▶ **SET EXERCISE**
Arrange the lines below, from the line with "Viewport: 826px width, 572px" up to and including the line with "will pyautogui.click(x=969, y=619).", as a Markdown table with the columns Row and Line. Number each row and leave out blank lines.

▶ **SUPPLIED DATA**
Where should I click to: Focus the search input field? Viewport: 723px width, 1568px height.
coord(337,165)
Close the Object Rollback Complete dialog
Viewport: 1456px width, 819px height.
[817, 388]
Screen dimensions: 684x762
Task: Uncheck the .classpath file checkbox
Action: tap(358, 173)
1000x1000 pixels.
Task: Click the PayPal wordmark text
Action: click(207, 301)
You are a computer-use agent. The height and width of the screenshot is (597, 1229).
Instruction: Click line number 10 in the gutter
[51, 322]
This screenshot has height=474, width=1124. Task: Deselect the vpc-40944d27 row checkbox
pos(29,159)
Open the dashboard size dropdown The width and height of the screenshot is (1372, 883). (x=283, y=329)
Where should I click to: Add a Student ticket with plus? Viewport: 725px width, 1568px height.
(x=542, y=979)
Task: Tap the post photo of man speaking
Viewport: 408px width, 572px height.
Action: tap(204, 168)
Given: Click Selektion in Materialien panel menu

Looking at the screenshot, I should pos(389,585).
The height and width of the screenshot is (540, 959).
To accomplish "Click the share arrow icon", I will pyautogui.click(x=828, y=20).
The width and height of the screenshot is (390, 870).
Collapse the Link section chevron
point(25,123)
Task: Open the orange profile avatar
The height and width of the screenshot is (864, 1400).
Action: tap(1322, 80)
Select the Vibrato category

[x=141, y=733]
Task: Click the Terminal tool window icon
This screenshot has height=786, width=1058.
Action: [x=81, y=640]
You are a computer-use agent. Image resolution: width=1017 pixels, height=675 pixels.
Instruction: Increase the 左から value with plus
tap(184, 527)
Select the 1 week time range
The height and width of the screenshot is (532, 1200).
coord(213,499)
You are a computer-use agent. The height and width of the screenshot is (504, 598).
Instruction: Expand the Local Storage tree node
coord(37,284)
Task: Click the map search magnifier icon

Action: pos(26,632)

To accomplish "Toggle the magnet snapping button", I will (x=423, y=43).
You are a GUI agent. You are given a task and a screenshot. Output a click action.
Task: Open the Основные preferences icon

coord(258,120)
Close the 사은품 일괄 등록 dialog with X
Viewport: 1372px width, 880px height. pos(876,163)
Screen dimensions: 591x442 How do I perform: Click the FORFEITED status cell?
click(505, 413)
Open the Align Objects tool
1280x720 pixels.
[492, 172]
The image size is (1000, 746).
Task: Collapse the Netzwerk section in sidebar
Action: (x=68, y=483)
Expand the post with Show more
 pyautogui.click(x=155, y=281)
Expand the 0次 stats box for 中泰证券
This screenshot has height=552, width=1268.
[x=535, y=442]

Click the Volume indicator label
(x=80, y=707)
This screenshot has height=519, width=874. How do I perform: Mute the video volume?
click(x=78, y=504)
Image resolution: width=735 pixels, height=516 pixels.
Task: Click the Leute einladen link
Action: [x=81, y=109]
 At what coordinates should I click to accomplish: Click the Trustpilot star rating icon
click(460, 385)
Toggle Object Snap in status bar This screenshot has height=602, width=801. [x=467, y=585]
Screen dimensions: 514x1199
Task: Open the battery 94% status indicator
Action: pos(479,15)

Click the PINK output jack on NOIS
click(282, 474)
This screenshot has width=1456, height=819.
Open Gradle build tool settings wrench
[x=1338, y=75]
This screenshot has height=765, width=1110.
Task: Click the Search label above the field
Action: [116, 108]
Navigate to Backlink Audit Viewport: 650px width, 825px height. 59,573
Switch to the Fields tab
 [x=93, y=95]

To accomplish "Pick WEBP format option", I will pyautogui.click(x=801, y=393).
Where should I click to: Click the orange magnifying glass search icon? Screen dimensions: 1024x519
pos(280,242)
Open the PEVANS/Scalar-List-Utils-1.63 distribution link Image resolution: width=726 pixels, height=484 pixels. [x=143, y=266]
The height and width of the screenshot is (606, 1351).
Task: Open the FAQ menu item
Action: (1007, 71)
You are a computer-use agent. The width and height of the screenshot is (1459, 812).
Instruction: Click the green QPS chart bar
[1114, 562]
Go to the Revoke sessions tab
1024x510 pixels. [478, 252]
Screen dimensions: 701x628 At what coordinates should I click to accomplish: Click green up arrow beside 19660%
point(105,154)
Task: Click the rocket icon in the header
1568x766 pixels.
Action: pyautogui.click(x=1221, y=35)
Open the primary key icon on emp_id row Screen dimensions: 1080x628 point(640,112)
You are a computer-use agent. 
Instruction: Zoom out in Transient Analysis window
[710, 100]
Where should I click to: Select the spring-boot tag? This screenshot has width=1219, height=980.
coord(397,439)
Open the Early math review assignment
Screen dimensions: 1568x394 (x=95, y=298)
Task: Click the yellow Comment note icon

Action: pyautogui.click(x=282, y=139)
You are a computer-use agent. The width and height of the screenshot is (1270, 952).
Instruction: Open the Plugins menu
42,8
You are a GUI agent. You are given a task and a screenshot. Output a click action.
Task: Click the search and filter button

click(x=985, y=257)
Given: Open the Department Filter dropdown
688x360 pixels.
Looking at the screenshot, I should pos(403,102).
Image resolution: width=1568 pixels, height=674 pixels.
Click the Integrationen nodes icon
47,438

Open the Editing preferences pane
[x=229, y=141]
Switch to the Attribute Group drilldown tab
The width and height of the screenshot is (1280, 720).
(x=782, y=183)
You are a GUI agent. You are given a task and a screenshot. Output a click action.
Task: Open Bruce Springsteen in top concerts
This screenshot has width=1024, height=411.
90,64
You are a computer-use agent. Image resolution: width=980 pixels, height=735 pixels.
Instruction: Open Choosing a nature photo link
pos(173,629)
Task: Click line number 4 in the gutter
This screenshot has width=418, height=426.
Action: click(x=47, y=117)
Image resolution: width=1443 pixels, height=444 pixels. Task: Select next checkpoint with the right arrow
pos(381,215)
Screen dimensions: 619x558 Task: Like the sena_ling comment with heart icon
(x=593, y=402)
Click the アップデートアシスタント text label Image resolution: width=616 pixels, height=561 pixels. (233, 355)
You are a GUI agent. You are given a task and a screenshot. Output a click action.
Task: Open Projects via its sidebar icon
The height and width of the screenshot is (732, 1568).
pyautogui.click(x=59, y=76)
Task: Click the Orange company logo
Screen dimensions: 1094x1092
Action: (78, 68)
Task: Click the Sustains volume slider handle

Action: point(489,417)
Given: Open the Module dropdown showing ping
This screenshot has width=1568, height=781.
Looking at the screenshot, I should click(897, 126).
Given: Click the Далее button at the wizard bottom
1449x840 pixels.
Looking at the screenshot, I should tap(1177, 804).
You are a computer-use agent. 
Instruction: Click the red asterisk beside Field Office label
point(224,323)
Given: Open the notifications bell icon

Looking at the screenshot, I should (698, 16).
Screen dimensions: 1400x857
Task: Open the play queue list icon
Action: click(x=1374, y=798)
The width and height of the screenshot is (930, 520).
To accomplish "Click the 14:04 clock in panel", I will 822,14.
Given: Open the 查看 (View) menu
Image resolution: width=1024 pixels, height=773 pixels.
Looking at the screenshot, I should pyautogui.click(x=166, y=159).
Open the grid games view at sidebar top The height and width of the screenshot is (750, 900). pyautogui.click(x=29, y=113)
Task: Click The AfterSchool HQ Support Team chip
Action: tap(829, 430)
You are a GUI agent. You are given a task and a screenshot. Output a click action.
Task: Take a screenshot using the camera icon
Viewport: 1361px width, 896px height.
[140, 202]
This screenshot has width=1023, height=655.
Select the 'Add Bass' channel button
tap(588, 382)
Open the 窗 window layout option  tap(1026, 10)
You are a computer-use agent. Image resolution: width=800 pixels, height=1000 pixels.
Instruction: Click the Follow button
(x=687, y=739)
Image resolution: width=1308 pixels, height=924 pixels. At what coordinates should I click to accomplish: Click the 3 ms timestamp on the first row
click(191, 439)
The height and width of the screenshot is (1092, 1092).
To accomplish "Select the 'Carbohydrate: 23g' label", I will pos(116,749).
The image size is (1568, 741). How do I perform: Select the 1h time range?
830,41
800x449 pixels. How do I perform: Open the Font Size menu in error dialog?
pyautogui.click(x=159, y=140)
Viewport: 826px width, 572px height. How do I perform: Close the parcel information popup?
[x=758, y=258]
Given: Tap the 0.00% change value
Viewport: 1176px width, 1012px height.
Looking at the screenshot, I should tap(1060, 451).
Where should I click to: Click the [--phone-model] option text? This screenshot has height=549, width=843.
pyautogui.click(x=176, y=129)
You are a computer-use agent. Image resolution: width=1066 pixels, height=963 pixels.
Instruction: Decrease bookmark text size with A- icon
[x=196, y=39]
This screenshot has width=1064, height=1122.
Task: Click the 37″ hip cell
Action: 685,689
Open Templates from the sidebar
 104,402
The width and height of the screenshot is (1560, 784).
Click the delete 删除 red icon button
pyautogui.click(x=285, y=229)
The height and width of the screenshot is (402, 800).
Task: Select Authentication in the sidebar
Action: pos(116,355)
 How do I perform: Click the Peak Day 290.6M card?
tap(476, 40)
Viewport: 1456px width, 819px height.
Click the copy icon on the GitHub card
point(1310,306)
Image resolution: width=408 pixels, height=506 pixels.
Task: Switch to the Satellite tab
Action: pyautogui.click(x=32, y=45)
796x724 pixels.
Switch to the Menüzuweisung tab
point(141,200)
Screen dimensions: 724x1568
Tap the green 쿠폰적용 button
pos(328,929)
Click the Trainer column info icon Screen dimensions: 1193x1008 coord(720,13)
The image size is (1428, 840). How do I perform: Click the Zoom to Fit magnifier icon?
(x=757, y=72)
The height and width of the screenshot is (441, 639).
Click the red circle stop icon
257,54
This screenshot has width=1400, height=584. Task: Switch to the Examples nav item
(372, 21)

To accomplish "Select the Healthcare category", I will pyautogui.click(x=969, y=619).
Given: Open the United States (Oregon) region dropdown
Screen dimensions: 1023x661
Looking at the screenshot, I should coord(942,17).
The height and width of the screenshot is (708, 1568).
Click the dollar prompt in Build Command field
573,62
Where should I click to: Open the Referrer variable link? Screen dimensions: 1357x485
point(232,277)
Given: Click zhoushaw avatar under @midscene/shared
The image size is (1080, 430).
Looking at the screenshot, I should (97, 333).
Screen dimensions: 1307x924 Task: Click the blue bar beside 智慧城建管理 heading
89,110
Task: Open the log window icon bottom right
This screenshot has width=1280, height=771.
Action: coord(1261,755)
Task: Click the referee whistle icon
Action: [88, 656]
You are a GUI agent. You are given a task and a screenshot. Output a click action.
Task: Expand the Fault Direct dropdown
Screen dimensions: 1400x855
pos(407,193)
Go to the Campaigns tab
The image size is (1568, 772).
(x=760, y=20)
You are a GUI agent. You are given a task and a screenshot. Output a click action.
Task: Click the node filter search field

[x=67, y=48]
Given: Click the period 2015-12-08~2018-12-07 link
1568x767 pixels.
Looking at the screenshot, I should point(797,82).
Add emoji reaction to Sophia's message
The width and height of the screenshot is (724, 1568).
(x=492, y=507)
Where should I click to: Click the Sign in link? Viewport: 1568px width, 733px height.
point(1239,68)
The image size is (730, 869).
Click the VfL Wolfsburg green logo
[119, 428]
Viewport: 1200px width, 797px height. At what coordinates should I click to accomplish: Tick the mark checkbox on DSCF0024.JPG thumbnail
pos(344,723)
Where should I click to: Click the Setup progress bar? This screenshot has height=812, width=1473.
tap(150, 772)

▶ **ANSWER TO THE EXERCISE**
| Row | Line |
|---|---|
| 1 | Viewport: 826px width, 572px height. How do I perform: Close the parcel information popup? |
| 2 | [x=758, y=258] |
| 3 | Given: Tap the 0.00% change value |
| 4 | Viewport: 1176px width, 1012px height. |
| 5 | Looking at the screenshot, I should tap(1060, 451). |
| 6 | Where should I click to: Click the [--phone-model] option text? This screenshot has height=549, width=843. |
| 7 | pyautogui.click(x=176, y=129) |
| 8 | You are a computer-use agent. Image resolution: width=1066 pixels, height=963 pixels. |
| 9 | Instruction: Decrease bookmark text size with A- icon |
| 10 | [x=196, y=39] |
| 11 | This screenshot has width=1064, height=1122. |
| 12 | Task: Click the 37″ hip cell |
| 13 | Action: 685,689 |
| 14 | Open Templates from the sidebar |
| 15 |  104,402 |
| 16 | The width and height of the screenshot is (1560, 784). |
| 17 | Click the delete 删除 red icon button |
| 18 | pyautogui.click(x=285, y=229) |
| 19 | The height and width of the screenshot is (402, 800). |
| 20 | Task: Select Authentication in the sidebar |
| 21 | Action: pos(116,355) |
| 22 |  How do I perform: Click the Peak Day 290.6M card? |
| 23 | tap(476, 40) |
| 24 | Viewport: 1456px width, 819px height. |
| 25 | Click the copy icon on the GitHub card |
| 26 | point(1310,306) |
| 27 | Image resolution: width=408 pixels, height=506 pixels. |
| 28 | Task: Switch to the Satellite tab |
| 29 | Action: pyautogui.click(x=32, y=45) |
| 30 | 796x724 pixels. |
| 31 | Switch to the Menüzuweisung tab |
| 32 | point(141,200) |
| 33 | Screen dimensions: 724x1568 |
| 34 | Tap the green 쿠폰적용 button |
| 35 | pos(328,929) |
| 36 | Click the Trainer column info icon Screen dimensions: 1193x1008 coord(720,13) |
| 37 | The image size is (1428, 840). How do I perform: Click the Zoom to Fit magnifier icon? |
| 38 | (x=757, y=72) |
| 39 | The height and width of the screenshot is (441, 639). |
| 40 | Click the red circle stop icon |
| 41 | 257,54 |
| 42 | This screenshot has width=1400, height=584. Task: Switch to the Examples nav item |
| 43 | (372, 21) |
| 44 | To accomplish "Select the Healthcare category", I will pyautogui.click(x=969, y=619). |